Task requirements: From the passage on maternal diabetes and fetal programming below, write out everything from "Both maternal obesity" down to "disease in adulthood.", copied word for word.

Changing the trajectory

Both maternal obesity and gestational diabetes get at the heart of the Barker Hypothesis, albeit a twist, in that excessive maternal adiposity and associated insulin resistance results in high maternal blood glucose, transferring excessive nutrients to the fetus. This causes accumulation of fat in the fetus and programs the fetus for an increased and persistent risk of adiposity after birth, early-onset metabolic syndrome, and downstream cardiovascular disease in adulthood.

Dr. Dana Dabelea’s sibling study of almost 15 years ago demonstrated the long-term impact of the adverse intrauterine environment associated with maternal diabetes. Matched siblings who were born after their mothers had developed diabetes had almost double the rate of obesity as adolescents, compared with the siblings born before their mothers were diagnosed with diabetes. In childhood, these siblings ate at the same table and came from the same gene pools (with the same fathers), but they experienced dramatically different health outcomes (Diabetes 2000:49:2208-11).

Source information:
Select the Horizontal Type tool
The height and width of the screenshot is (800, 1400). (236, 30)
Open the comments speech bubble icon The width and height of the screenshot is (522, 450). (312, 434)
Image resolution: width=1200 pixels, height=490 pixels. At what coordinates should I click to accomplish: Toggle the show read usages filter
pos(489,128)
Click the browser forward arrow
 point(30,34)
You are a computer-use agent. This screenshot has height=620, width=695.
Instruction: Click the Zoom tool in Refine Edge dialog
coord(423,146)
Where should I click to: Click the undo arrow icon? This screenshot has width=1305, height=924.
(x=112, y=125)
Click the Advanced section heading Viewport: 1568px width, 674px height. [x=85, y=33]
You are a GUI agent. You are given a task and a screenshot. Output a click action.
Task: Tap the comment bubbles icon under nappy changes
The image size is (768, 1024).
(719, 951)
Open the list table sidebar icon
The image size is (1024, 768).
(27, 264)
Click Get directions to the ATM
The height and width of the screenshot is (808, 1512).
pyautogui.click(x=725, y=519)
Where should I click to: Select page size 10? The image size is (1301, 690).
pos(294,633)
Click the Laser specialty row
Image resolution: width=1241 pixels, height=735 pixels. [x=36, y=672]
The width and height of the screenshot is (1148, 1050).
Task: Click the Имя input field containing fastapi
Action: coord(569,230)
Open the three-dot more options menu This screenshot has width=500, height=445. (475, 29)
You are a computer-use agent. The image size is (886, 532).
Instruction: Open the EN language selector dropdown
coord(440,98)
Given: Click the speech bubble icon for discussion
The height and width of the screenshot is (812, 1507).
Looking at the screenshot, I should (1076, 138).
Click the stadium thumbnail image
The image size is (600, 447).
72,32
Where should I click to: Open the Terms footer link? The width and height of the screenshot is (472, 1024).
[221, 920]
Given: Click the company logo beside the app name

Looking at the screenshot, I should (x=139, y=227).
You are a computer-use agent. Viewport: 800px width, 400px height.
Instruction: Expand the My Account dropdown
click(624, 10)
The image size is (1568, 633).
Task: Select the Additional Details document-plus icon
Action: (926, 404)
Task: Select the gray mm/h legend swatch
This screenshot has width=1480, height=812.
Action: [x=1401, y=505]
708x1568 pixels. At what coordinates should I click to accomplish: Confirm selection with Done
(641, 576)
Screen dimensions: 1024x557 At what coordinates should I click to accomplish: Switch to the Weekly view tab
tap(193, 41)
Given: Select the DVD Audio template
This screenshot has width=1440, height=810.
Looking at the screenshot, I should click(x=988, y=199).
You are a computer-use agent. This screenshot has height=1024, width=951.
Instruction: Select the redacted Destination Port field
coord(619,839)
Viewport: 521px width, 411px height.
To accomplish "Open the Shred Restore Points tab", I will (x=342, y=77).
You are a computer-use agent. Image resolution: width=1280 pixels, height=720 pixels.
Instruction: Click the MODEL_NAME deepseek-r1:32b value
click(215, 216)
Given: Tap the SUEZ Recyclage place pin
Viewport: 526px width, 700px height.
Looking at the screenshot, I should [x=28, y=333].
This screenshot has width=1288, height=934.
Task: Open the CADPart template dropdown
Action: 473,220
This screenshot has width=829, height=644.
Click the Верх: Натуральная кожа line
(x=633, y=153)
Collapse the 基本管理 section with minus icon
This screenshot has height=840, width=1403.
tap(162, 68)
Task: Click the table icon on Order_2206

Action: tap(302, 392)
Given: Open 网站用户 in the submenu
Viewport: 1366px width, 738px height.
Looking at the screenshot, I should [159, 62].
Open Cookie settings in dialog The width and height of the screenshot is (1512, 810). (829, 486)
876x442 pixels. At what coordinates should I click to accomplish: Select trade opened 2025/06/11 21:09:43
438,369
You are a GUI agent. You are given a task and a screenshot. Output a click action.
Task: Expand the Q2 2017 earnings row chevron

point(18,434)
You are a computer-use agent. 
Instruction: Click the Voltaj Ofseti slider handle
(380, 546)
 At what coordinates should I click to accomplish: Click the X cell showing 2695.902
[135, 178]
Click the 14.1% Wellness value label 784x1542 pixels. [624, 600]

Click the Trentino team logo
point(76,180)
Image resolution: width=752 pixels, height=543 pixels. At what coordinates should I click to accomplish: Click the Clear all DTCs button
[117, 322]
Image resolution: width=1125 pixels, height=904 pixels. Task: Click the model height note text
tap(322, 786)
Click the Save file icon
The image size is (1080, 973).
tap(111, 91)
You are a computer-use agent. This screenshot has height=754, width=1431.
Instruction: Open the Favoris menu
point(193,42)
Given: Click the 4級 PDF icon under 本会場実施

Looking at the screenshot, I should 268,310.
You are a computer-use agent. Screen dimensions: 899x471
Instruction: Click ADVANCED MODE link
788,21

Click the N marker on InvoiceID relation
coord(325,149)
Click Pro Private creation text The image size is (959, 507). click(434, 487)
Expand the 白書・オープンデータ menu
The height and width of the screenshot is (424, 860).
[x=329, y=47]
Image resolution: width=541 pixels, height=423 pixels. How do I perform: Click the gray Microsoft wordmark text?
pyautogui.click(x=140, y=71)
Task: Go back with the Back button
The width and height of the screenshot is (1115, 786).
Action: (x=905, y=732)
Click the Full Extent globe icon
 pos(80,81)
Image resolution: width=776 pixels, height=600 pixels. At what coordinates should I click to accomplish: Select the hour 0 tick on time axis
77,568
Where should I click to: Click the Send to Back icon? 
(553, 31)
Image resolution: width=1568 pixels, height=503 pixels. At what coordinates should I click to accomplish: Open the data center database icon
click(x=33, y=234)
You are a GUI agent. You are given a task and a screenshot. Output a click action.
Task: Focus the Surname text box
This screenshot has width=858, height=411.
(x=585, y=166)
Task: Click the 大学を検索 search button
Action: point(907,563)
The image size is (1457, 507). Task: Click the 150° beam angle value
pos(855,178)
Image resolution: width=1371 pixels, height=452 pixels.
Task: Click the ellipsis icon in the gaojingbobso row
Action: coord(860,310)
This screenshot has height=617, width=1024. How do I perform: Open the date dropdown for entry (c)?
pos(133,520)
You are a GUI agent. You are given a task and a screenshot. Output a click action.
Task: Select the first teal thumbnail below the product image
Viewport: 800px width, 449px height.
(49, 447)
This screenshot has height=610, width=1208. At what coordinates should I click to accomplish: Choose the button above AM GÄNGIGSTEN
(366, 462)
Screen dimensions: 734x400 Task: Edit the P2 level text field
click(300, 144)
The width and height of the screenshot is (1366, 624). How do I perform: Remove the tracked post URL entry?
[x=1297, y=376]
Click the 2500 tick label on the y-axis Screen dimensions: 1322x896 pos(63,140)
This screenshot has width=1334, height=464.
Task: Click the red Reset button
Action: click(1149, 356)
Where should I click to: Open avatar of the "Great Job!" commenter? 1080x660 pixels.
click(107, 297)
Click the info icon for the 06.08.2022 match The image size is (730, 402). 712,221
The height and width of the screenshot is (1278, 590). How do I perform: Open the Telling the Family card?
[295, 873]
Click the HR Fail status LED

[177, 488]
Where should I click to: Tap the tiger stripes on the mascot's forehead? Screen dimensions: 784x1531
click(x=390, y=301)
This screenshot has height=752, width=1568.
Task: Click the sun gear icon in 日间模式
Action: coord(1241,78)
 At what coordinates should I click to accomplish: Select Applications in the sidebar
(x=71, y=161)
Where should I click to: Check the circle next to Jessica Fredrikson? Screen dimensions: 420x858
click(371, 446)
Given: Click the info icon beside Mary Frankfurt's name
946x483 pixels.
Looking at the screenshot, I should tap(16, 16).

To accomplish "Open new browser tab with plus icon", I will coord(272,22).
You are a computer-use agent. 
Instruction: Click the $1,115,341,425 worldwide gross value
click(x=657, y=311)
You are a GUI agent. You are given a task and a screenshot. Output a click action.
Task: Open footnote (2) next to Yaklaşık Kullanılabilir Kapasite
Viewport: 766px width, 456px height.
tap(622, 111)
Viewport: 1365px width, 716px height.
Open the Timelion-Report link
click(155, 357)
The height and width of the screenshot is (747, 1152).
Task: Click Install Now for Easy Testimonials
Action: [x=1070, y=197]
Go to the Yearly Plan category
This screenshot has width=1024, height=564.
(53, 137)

Solution:
Both maternal obesity and gestational diabetes get at the heart of the Barker Hypothesis, albeit a twist, in that excessive maternal adiposity and associated insulin resistance results in high maternal blood glucose, transferring excessive nutrients to the fetus. This causes accumulation of fat in the fetus and programs the fetus for an increased and persistent risk of adiposity after birth, early-onset metabolic syndrome, and downstream cardiovascular disease in adulthood.